With particular reference now to FIGS. 1 and 3, there can be seen a plurality of bank select lines each of which are connected to a different stack set in each of the memory sub-arrays DO-DN. It will be appreciated that, in operation, the activation of a particular bank select line will result in the selection of a different stack set in each of the memory sub-arrays DO-DN, i.e., a bank of different stack sets, one from each sub-array. For example, the activation of the bank select line N selects stack set 0 in the sub-array DO, the stack set 1 in the sub-array D1, and the stack set N in the sub-array DN. With this configuration, defects in a particular word line can be confined to only one bit of the output data word, since each bit of the output data word is taken from a stack set which contains different word lines than do the stack sets from which the remaining bits of the output data word are taken.
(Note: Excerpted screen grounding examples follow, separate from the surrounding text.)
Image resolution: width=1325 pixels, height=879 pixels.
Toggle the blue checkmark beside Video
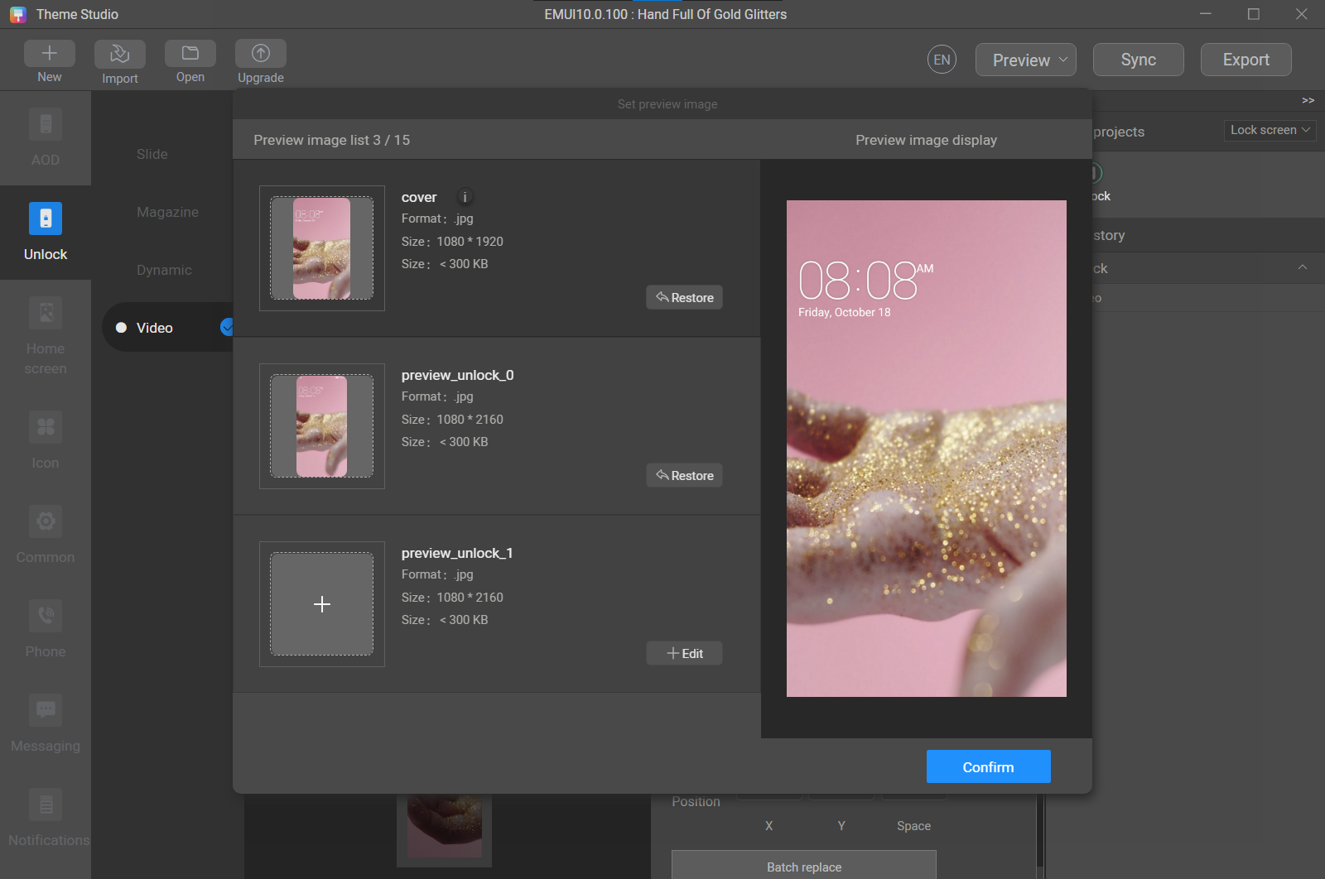pyautogui.click(x=226, y=328)
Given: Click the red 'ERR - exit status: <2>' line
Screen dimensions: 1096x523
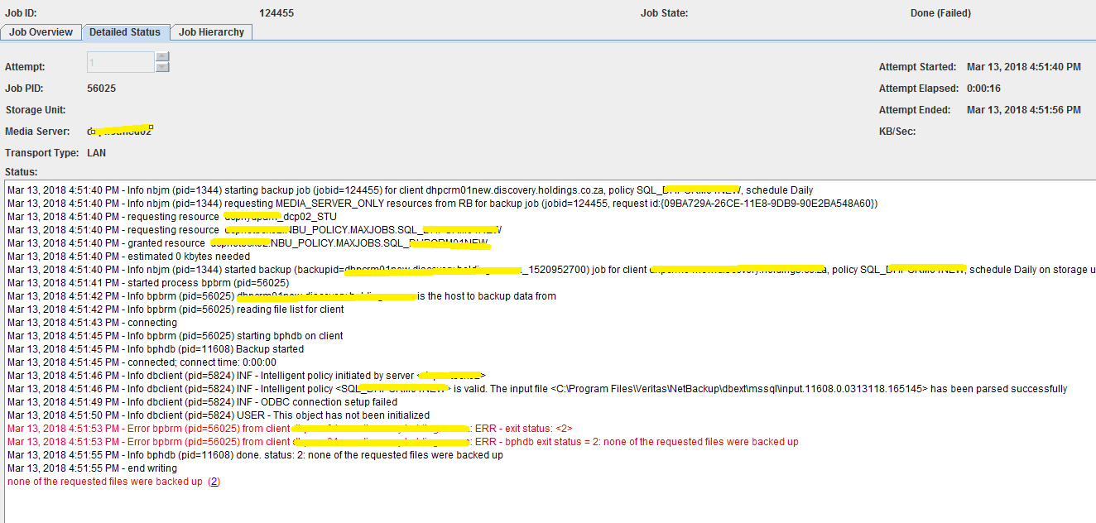Looking at the screenshot, I should tap(290, 429).
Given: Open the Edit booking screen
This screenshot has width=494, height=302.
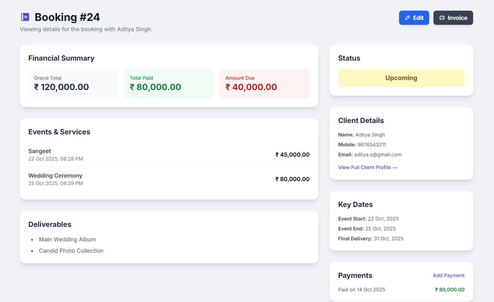Looking at the screenshot, I should coord(414,17).
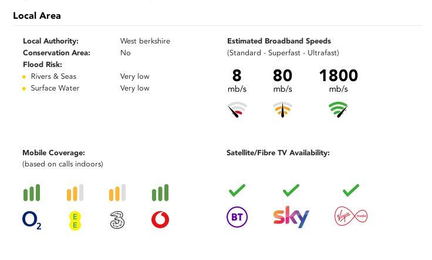Click the O2 signal bars indicator
The width and height of the screenshot is (432, 260).
(x=32, y=193)
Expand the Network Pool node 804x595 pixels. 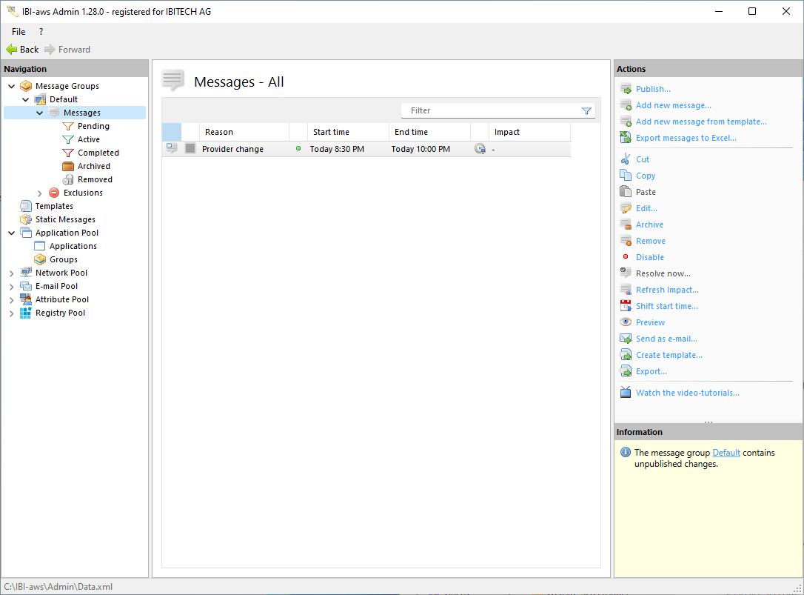[12, 273]
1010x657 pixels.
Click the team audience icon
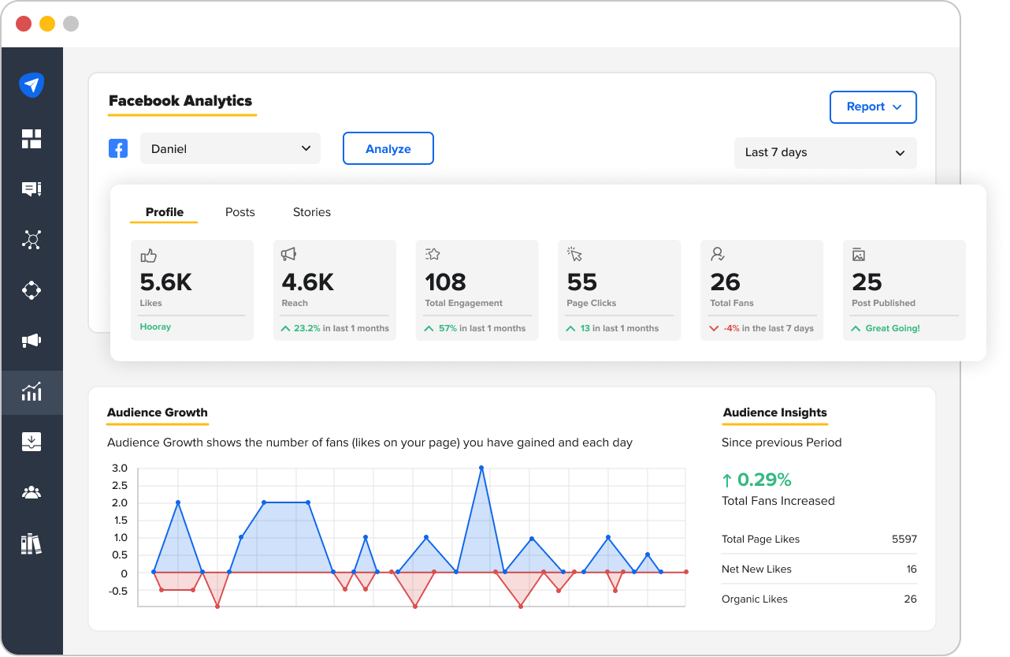[32, 491]
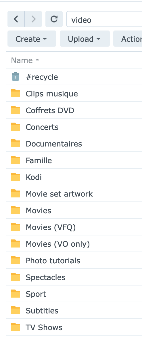Open the Create dropdown menu
This screenshot has height=354, width=142.
[32, 39]
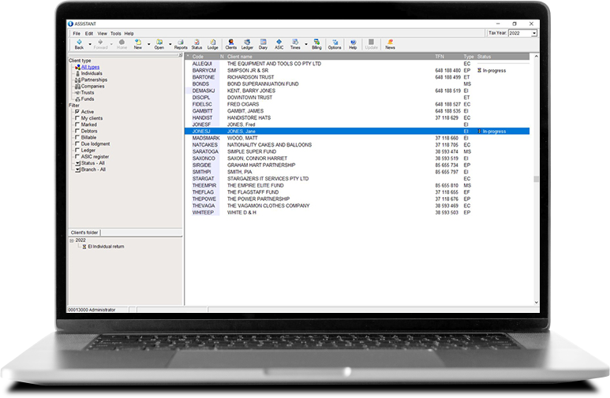
Task: Tick the Debtors filter checkbox
Action: pyautogui.click(x=77, y=131)

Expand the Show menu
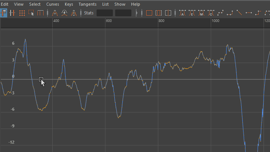(x=120, y=4)
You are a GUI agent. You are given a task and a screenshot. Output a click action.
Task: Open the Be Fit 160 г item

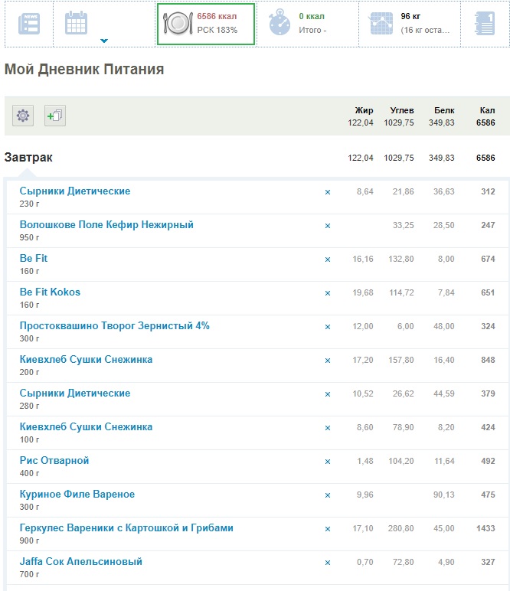click(34, 259)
However, the above-described ECC scheme suffers from the following drawbacks and shortcomings. Namely, defects in the bank select lines themselves can not be repaired at all, thereby limiting the utility of this ECC scheme. Further, since each bank select line is connected to selection transistors in all of the sub-arrays, the loading of the bank select lines is undesirably large, thereby increasing power dissipation and causing operational delays. Moreover, since the bank select lines must cross the memory sub-arrays, the layout and maskwork of the memory chip are rendered more difficult, thereby unduly increasing the cost and complexity of fabricating the memory chips, and unduly decreasing the reliability thereof. Furthermore, operating speed is undesirably decreased and power consumption undesirably increased by virtue of the architecture of the conventional semiconductor memory device, as will now be described with particular reference to FIG. 3. More particularly, a bus row signal O of an even row bus line is connected to word lines WL31, WL32 through respective depletion-type MOS transistors whose gates are connected to a supply voltage Vcc, and a bus row signal 1 of an odd row bus line is connected to word lines WL41, WL42 through respective depletion-type MOS transistors whose gates connected are to the supply voltage Vcc. With this arrangement, all of the word lines are simultaneously changed to either the supply voltage Vcc or the ground voltage Vss when the voltage level of the bus row signal 0 or the bus row signal 1 is changed, thereby resulting in an unduly high level of power consumption and decreased operating speed. In a high integration density memory device, e.g., a 64M or 256M DRAM, this problem is magnified, since the number of word lines connected to the bus row signals is significantly greater than is the case with presently available DRAMs.
Based upon the above and foregoing, ot can be appreciated that there presently exists a need in the semiconductor memory art for a semiconductor memory device which eliminates the above-described drawbacks and shortcomings of the presently available semiconductor memory devices. The present invention fulfills this need.